This is the conclusion to my little “Scoring a Film” series, which I really have enjoyed. I’m not going to suggest that anything I’ve written so far (or will today) is particularly insightful, but I will tell you that it has been a great reflective experience for me personally, and has allowed me to look at the process I’ve been engrossed in in different ways, which is indescribably important. It’s easy to lose perspective and forget what you are doing when you are deep in a large-scale project such as this one. A step back is the best way to regain that lost perspective, keep your thinking and reasoning fresh, and take something away from the experience as a whole.

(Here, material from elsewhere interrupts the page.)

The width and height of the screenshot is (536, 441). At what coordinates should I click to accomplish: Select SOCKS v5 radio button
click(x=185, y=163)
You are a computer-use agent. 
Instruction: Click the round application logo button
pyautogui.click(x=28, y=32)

To get to my point, the film is finished! I delivered the final version of the score just about a week ago, and it will premiere later this week alongside two other (what I suspect will be) wonderful short films. I am extremely excited, and just a bit terrified, which of course goes with the territory. The excited part goes without saying, but the fear aspect at the end of the road isn’t something I had thought much about when starting this project, but it is very real, and seeded in a few different areas.
One area of my fear (or nervousness, let’s call it, that seems more appropriate I think) is technical. I am concerned with how my music and mix will translate to an unfamiliar audience on a sound system completely different from the one I worked on. If it doesn’t sound good, then all the good writing and taste in the world will be undermined, which would really suck. But an even larger anxiety is that the audience won’t think the writing and taste is any good, which would be crushing. I don’t think either of these scenarios will take place, not because I’m super cocky and think everything I do is gold, but because I worked very hard on it and had a great deal of trustworthy advice and criticism along the way to help make it good. Of course I have no way of knowing exactly how the evening and response of the film will go, but despite my inevitable nervousness, I am optimistic.

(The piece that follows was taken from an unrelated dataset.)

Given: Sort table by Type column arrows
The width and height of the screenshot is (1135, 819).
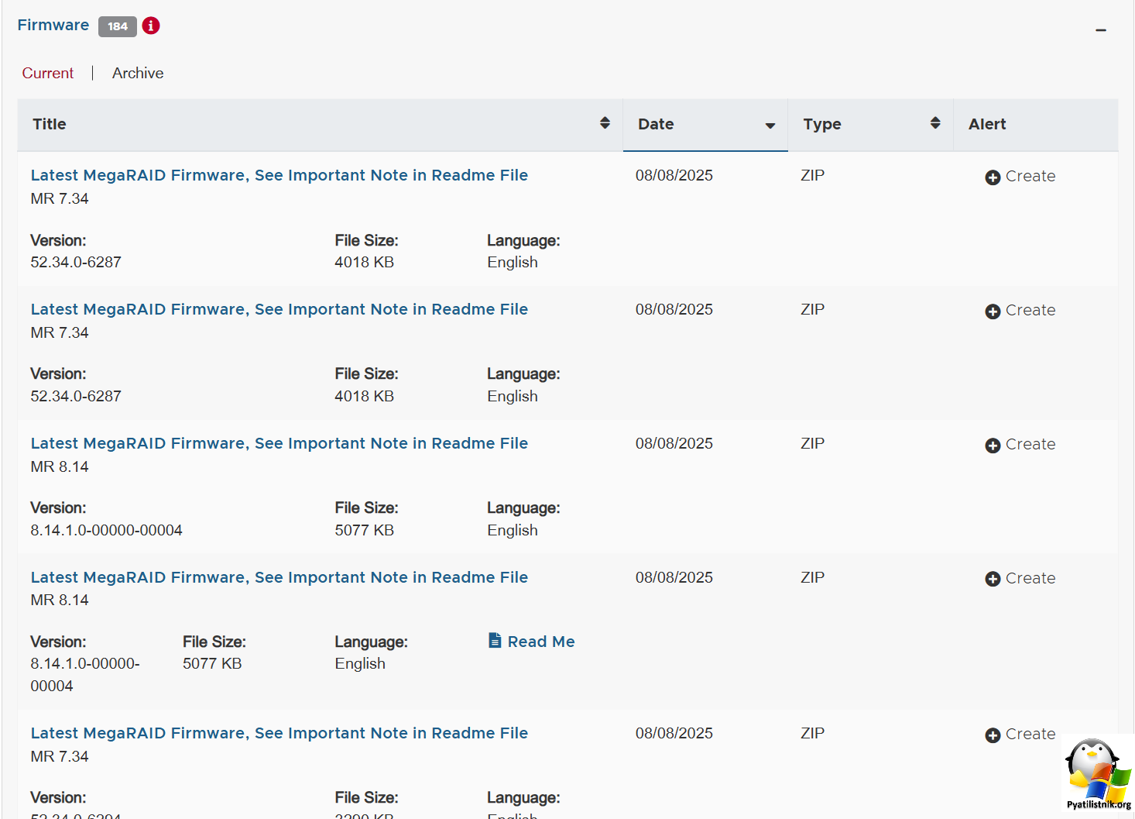Looking at the screenshot, I should (935, 123).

Now, since I mentioned the advice and criticism I received along the course of the project, I want to talk a bit more about that. I think this process of trial, critique, error, and correction that took place throughout the creation process was extremely helpful, especially given the point of the project. It is, after all, a student film. And I don’t say that in order to discredit or undermine the piece. On the contrary, I think it is a fantastic film of tremendous technical and creative caliber. I restate that it was a student film instead to remind that the point of it was learning. Now, I wasn’t a student for the project, I was a hired gun. But I got the added treat of the educational process throughout and I am extremely grateful for that (even though the critiques and changes were quite frustrating at times during the process.) Each week, my progress up to that point was put under scrutiny, and I was given notes of suggested changes and problems. I then did my best to address these comments and criticisms, then continue to move forward. The process was very back and forth, very elastic, and very open ended. I was afforded some room to experiment, then ultimately be shot down and forced to try it a different way. Such a process can sometimes be creatively stifling I’m sure, but that wasn’t the case here, in fact quite the opposite. It was organic, even amongst the occasional tedium.
The end result, I think, was a balanced, well-informed, and entertaining musical accompaniment to a strong piece of film. I am endlessly proud to have been a part of it. The processes and difficulties made me that much stronger of a composer and musician (an effect every project done correctly should have), and I walk away with a strengthened sense of timing, space, and drama. I hope my brief commentary on the process has been helpful, or at least entertaining in some way. I’m happy to be finished, and cannot wait to see all our hard work on the big screen with a room full of people I’m excited to share our vision with. Exciting times indeed!